# Rotary Discussion



## Neil_M (Apr 5, 2007)

Right folks, I'm a total beginner to machine polishing.

At present I'm well kitted out for hand polishing to a level that I am happy with.

However I understand the benefits of the G220 and it sounds very suitable to me. UK plug, warranty, support, plenty of accessories available etc.

My concern on them is that they are rather expensive at £150 being the average price. I'm aware there are some lower prices about.

For full correction I understand that many of the budget "buffers" aren't really up to many jobs. Even applying some hand products.

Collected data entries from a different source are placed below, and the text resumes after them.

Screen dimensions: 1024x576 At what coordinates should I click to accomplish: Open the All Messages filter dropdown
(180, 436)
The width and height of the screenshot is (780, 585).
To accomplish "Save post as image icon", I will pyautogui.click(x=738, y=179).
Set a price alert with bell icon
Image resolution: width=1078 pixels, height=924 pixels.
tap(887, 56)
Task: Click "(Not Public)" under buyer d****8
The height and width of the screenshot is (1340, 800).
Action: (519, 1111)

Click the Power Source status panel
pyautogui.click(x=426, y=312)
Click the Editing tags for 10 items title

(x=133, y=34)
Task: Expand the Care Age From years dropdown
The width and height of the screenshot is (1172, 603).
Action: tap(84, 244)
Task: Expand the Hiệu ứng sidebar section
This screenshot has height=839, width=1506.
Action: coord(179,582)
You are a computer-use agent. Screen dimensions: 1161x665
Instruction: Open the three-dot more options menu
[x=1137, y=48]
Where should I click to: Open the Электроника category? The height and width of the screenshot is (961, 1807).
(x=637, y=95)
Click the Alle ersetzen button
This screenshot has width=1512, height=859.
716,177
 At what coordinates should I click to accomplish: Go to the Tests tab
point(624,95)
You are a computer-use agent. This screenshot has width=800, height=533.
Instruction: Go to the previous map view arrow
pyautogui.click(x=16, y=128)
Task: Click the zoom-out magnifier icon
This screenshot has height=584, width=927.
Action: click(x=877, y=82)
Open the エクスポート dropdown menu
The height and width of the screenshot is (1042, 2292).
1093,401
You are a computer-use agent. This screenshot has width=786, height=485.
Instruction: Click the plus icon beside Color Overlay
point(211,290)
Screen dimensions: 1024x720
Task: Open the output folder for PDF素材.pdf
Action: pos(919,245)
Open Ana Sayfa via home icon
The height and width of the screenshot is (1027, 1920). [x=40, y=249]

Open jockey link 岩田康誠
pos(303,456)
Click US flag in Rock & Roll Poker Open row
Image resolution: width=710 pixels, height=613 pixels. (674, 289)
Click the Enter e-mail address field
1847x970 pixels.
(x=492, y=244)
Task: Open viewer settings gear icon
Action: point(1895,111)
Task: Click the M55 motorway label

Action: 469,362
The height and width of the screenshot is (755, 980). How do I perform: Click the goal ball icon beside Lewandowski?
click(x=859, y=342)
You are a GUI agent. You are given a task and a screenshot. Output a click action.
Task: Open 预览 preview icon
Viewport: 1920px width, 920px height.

However I have been looking at some of the rotaries, for example the Kingdom Tools / Silver Line 180mm Polisher, priced at £29.78-£34.03. Should I regard the rotary as too "lethal" to a beginner? Bare in mind I am only looking to initially use some hands products like SRP before my confidence builds and I look at paint correction.

Other products I have looked at:
Kinzo 25C34EP Random Orbit Sander (http://www.godfrey-diy.co.uk/power-...5c34ep-random-orbit-sander/item32002500.html#)

Kinzo Car Polishing Machine 8E925EP (http://www.godfrey-diy.co.uk/car-care/polishing-machine/item32011040.html) (Recommended by AutoExpress - not that it means a great deal)

Comments are very welcome… Like wise with thoughts on other rotaries.

Neil


----------



## CupraRcleanR (Sep 2, 2007)

hi mate

Both of the featured tools aren't up to the job of correction. I wouldn't waste your money.

I have used the Orange Silverline and although it has its fault its is a definately usable machine. 

The nagatives in comparison to the more expensive Matebo's and Makita's is that it is bloody heavy and the speed slows down underpressure. These are more of a pain than a problem. It probably will conk out before the other also.

The other issue is that the pads are very poor IMHO and I replaced with Megs Polish and a Finishing Pad and the Megs backing plate available from he resellers on here.

I use the Menz polishes and have had very pleasing results. 

I hope this helps and hopefully someone else can give you some more advice.

The rotary is a very rewarding machine but has to be respected. I also feel it worth doing alot of reading and "searching" in here before parting with money and do your homework before putting machine to paintwork. Maybe work on some practice panels from a scrappy.

Sorry rambling now!

All the best


----------



## BIG BAVARIAN (May 7, 2006)

Neil_M said:


> Right folks, I'm a total beginner to machine polishing.
> 
> At present I'm well kitted out for hand polishing to a level that I am happy with.
> 
> ...


if you go down the rotary route practice on scrap panels,most newbies prefer to start on pc's / g220's which are easy to use and give good results,at the cost of time vs a rotary,the items you have listed i would steer clear of as not deemed suitable for your purpose(one is a sander,the orbit through will be too big,the other will have no cutting ability and bog down i,e press firmly and the machine grinds to a halt, the silverline will do the job,for the enthusiast detailer ,but won't stand 14 hour daily de-swirls/commercial use


----------



## Neil_M (Apr 5, 2007)

Thanks for the reply dude.

I will look out for more info on the Orange Silverline to see what the story is for it.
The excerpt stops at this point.